**WHAT YOU ARE ASKED TO DO:**
Would you return every line of the listing below that has "computer" in it?
________
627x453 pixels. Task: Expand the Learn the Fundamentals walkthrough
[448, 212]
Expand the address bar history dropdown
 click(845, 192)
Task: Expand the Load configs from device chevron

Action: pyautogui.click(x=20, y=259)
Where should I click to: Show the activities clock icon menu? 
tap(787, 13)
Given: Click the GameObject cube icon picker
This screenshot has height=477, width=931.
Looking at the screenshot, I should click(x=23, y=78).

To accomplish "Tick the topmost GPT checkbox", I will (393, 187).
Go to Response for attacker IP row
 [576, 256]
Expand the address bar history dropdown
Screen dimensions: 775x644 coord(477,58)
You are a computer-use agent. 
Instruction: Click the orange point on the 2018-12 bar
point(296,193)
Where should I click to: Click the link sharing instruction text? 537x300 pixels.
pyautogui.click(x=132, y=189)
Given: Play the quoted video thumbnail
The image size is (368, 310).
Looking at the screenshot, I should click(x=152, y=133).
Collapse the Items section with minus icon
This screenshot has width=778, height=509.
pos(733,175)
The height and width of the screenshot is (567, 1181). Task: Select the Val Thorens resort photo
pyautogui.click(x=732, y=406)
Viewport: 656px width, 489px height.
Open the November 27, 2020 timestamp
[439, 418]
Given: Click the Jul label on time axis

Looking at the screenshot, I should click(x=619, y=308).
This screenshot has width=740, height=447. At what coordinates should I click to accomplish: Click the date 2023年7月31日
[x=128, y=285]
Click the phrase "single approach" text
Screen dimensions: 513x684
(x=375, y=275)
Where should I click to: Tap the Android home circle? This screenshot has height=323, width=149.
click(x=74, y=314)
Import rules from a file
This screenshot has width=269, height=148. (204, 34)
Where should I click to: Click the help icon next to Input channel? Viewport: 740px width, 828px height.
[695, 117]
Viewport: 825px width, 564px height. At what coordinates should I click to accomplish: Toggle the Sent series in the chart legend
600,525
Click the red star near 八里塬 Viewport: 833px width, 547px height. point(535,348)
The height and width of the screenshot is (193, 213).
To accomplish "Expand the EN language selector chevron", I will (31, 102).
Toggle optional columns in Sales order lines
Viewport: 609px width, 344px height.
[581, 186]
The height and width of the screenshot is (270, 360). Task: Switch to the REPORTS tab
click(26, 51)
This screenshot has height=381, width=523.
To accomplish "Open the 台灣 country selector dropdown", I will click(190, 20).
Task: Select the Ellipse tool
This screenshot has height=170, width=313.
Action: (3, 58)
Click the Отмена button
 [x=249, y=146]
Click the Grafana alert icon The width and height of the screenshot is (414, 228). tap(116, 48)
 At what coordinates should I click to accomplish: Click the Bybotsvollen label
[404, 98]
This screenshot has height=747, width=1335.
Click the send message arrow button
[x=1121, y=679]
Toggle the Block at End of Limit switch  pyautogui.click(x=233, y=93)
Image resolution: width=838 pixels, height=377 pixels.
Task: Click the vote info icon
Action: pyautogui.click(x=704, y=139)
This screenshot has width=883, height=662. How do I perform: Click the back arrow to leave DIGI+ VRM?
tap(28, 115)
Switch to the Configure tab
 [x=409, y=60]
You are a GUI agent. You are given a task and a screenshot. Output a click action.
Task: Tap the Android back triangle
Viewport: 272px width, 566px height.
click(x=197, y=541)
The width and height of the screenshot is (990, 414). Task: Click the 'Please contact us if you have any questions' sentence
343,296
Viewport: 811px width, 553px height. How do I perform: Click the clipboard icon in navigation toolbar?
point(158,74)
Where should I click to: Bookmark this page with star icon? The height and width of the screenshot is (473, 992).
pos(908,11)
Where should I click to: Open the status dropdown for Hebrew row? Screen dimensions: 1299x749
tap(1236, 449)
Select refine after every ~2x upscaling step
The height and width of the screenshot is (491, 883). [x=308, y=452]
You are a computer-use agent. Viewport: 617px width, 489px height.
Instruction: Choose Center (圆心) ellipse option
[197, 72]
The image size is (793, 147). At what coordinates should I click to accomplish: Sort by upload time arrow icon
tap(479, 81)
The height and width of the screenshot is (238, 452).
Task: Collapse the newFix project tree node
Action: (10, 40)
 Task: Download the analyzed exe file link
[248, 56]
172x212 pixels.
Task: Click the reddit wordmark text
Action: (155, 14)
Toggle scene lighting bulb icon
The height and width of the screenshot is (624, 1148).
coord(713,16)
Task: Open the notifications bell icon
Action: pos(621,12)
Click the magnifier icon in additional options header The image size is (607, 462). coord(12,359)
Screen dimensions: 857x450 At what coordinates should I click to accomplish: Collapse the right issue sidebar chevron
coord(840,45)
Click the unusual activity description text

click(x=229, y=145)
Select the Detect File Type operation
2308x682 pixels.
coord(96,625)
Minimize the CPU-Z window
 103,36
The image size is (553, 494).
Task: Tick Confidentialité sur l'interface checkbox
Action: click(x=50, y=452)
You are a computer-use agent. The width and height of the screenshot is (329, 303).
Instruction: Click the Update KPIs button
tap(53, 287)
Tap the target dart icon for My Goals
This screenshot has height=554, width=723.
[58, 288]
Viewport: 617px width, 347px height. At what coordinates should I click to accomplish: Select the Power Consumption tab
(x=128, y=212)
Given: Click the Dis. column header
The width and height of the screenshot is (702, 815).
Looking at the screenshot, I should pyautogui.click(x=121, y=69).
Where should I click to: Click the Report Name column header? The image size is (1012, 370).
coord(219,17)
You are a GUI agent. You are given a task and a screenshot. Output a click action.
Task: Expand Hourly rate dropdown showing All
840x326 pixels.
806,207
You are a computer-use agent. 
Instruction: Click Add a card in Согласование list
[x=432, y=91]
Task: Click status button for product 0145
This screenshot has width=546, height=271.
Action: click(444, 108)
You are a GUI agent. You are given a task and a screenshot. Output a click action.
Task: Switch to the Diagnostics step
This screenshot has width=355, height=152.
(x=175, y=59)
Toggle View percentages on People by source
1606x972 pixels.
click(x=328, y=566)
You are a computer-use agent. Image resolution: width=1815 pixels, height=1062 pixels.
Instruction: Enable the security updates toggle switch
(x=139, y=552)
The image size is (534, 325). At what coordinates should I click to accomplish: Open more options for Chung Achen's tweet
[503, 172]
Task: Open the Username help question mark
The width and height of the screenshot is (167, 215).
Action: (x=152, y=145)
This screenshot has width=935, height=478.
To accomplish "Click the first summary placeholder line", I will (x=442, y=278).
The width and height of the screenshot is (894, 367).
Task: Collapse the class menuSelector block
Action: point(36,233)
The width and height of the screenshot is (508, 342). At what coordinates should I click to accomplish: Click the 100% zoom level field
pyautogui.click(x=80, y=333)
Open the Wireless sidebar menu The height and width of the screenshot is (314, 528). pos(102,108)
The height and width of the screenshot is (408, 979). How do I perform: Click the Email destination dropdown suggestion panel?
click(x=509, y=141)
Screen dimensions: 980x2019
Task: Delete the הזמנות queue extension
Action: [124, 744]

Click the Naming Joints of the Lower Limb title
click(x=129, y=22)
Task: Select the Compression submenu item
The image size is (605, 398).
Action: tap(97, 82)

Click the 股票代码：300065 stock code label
________
**WRITTEN ANSWER:**
You are a computer-use agent. 
You are a computer-use agent. Viewport: 617px width, 489px height.
You are a computer-use agent. The width and height of the screenshot is (329, 303).
You are a computer-use agent. 
You are a computer-use agent. Image resolution: width=1815 pixels, height=1062 pixels.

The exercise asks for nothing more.